Alten Menschen beim Aufstehen helfen, beim Waschen und Anziehen, ihnen beim Essen assistieren, mit ihnen diskutieren und spielen, sie bettfertig machen: Seit zwei Jahren arbeitet Bah nun schon im Seniorenzentrum in Bad Urach und ist absolut begeistert. „Amadou Bah versteht alle Aufgaben gut und kann alles sofort umsetzen“, lobt Susanne Aeckerle den jungen Mann, dem sie inzwischen einen unbefristeten Arbeitsvertrag anbieten konnte. „Ich fühle mich wie zu Hause“, sagt dieser, „richtig gut.“ Die Bewohner mögen Bah, der nie ungeduldig wird, gute Laune verbreitet, sich Zeit für ein Gespräch nimmt und immer einen Witz auf Lager hat.

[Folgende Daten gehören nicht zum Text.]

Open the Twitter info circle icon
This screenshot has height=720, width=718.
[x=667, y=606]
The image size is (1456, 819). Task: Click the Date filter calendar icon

"Jeder einzelne zählt als Mensch"

Ein Bewohner habe sich ein Zimmer mit Balkon gewünscht, schildert Bah. Als der alte Mann erfuhr, dass er dafür Wohngruppe wechseln müsse, entschied er sich dagegen. Denn er hing an seiner gewohnten Umgebung und wollte weder seinen Pfleger Amadou noch das eingespielte Team verlieren. Lieber verzichtete er auf den Balkon.

Wichtig sei das gegenseitige Vertrauen und Zutrauen, sagt Bah. Vonseiten der Seniorinnen und Senioren, aber auch vonseiten der Kolleginnen, Kollegen und Vorgesetzten. Man behandle sich gegenseitig mit Respekt, erzählt er. Wenn es trotzdem einmal vorkomme, dass es Besucher, die ihn nicht kennen, an der nötigen Wertschätzung fehlen lassen, habe er gelernt, das nicht persönlich zu nehmen. Im Herzog Christoph werde weder nach Hautfarbe noch nach Religion bewertet – jeder Einzelne zähle als Mensch. „Wir sind hier wie Freunde“, unterstreicht Bah.